> [Instructions]:
1. According to the Leila U&I text, which artist did Leila team up with for her fourth LP?
2. Substitute "post" for "publication" in the rows from the first line through the line with "point(878,325)", and write out those lines with everything else unchanged and the pictures left out.

--- BEGIN Provided passage ---

Leila U&I

Leila U&I
Leila Arab has always handled high-pressure situations well. Before the Iranian-born, London, UK-based artist released a single full-length, she was programming live music for Björk while signed to Aphex Twin's label. A year after reuniting with Iceland's number one export, working on her polarizing Biophilia album, Leila releases U&I. After collaborating with her sister, Roya Arab, and Tricky cohort Martina Topley-Bird as guest vocalists, Leila has teamed up with Berlin musician and the Knife collaborator Mt. Sims for her fourth LP. Over 13 pulse-and-pause tracks, Leila keeps the blueprint simple, expertly utilizing a singular method to craft each track. The icy synth of "Eight" and the black hail noise of "Interlace" sandwich the fluffy vibe of the Sims-helmed "(Disappointed Cloud) Anyway," showing Leila more interested in the mood of each song than its BPM. As resourceful as Leila sounds on the pop-minded "Forasmuch" and slow-burner "In Motion Slow," Mt. Sims demonstrates how ethereal and rubbery vocals can completely absorb a song's sound, as demonstrated by the robotic "Welcome to Your Life" and the barely there sigh of the title track. It's fascinating to see just how many tricks Leila has up her sleeve on U&I ― well, actually, just 13. Thirteen singular ideas fleshed out to their fullest potential.

Can you talk a bit about your upbringing?
Basically, I was born in Iran, but I went to school here before the revolution. But once the revolution happened, we had to leave, so we moved to England and I've basically lived in England since then. That's kind of the basics of my upbringing.

How did you get involved with electronic music?
It's a really curious thing, the idea of electronic music. The fact is I use electronics to make music, but I've always said that my loyalty is to music, not to a genre. One of the really good things about the kind of strange, live trajectory I've had is you kind of learn quickly that, ultimately, you don't belong to anything and that kind of frees you to do whatever you want. The truth is, I do adore synthesis, that end of electronics, but more than anything, with the equipment, you can make any music. That's what I find quite exciting. The thing that I despair about is the idea that somehow we are like a real band; people imagine it's real, but the truth is that they probably spent more expensive technology fixing their music than me or my friends do.

True, but the artists you've collaborated with mostly make music that would be described as electronic. Are you drawn to other people who make music in the same manner you do or are these just people that you've come in contact with?
To be honest with you, as a human being, I'm literally lazy, so it's just who I've come across. Except for, funnily enough, Matt [Mt. Sims]; I met him one of the few times I bothered to leave my house. I've always been kind of lucky, where the things that have come into my life are pretty amazing. But whom do you mean, "The people I work with"?

Well, you've worked with Björk, Martina Topley-Bird and Mt. Sims. I would qualify these people as musicians that work on electronic music.

--- END Provided passage ---
--- BEGIN Material supplied ---

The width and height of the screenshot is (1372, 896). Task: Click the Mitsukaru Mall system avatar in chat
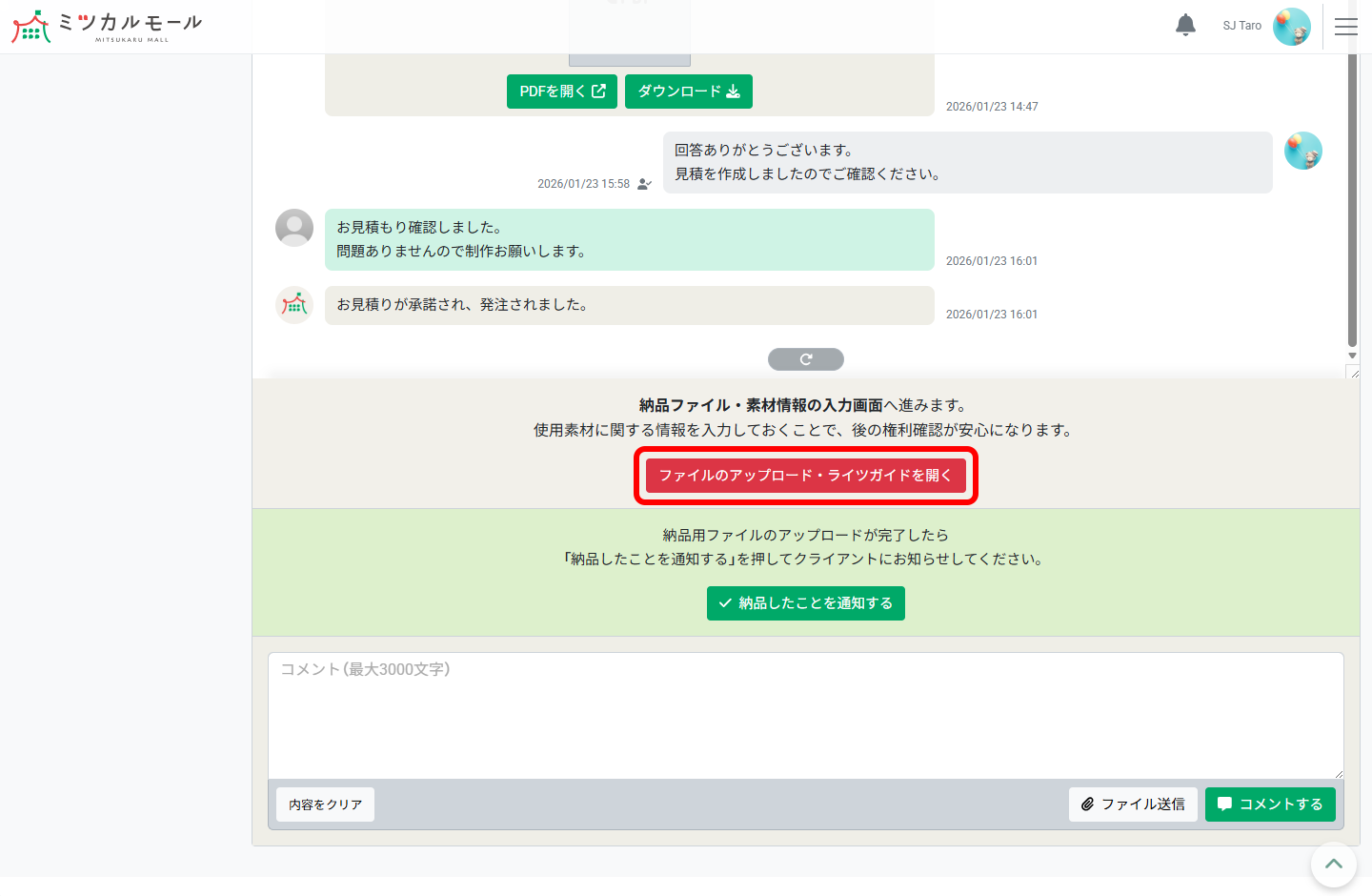coord(294,305)
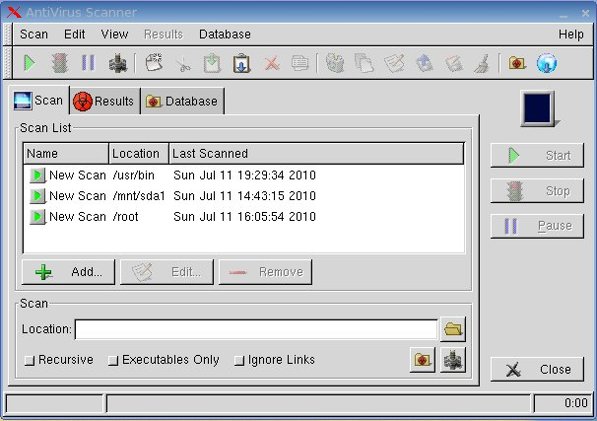The height and width of the screenshot is (421, 597).
Task: Enable the Recursive checkbox
Action: click(30, 360)
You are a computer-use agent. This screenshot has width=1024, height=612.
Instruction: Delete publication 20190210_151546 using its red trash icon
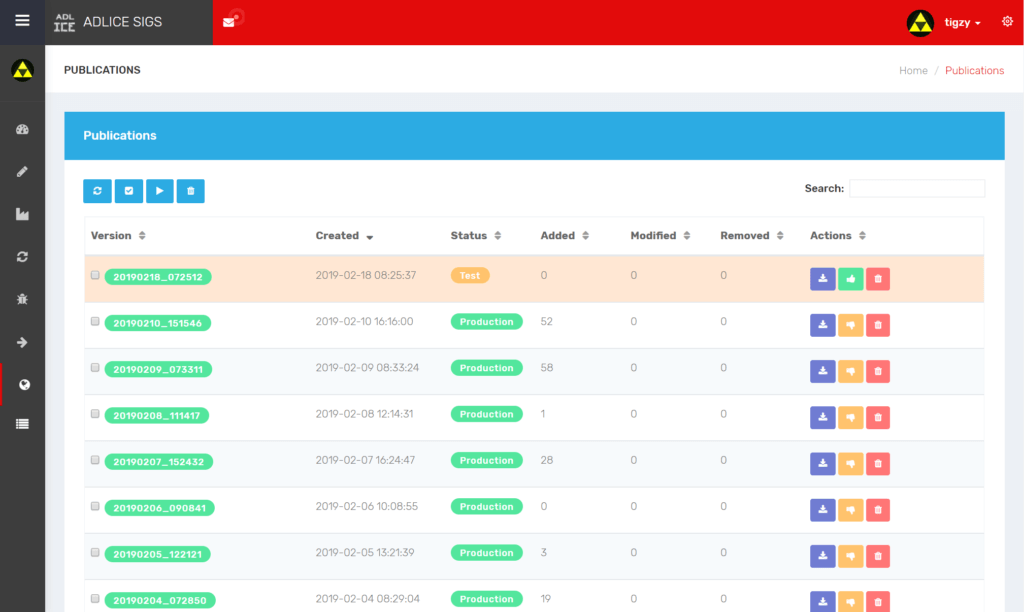point(878,325)
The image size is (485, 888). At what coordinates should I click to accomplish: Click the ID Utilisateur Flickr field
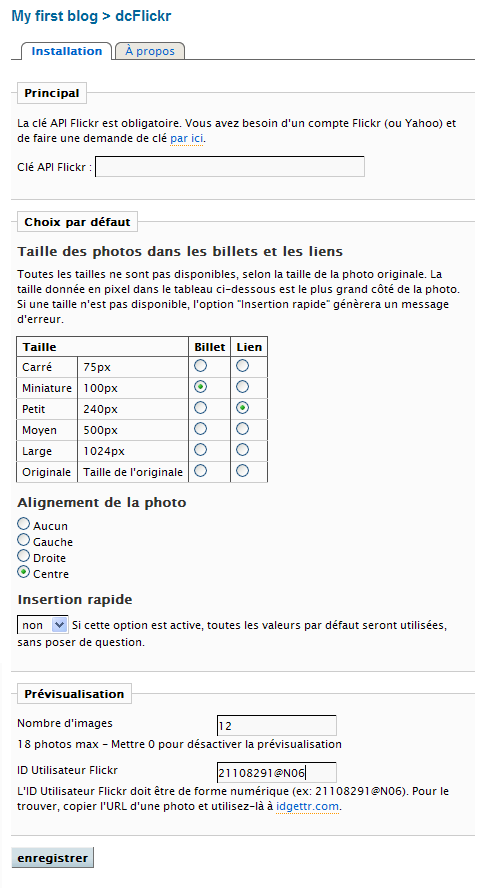[276, 772]
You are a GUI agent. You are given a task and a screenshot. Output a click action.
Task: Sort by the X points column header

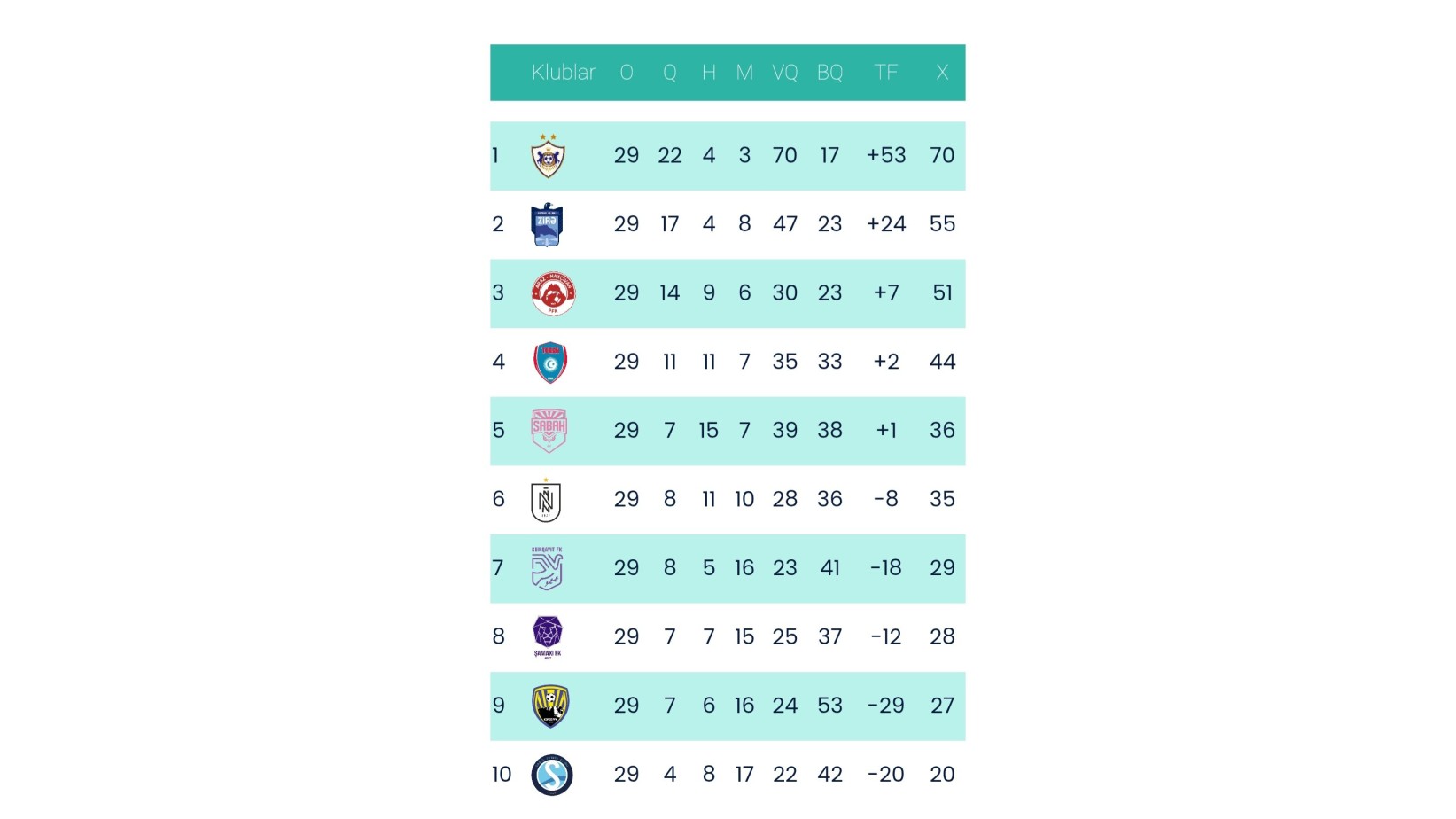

--- END Material supplied ---

> [Solutions to the tasks]:
1. Mt. Sims, a Berlin musician and collaborator of the Knife.

2.
The width and height of the screenshot is (1372, 896). Task: Click the Mitsukaru Mall system avatar in chat
coord(294,305)
The height and width of the screenshot is (421, 597).
Task: Enable the Recursive checkbox
Action: click(30, 360)
You are a computer-use agent. This screenshot has width=1024, height=612.
Instruction: Delete post 20190210_151546 using its red trash icon
point(878,325)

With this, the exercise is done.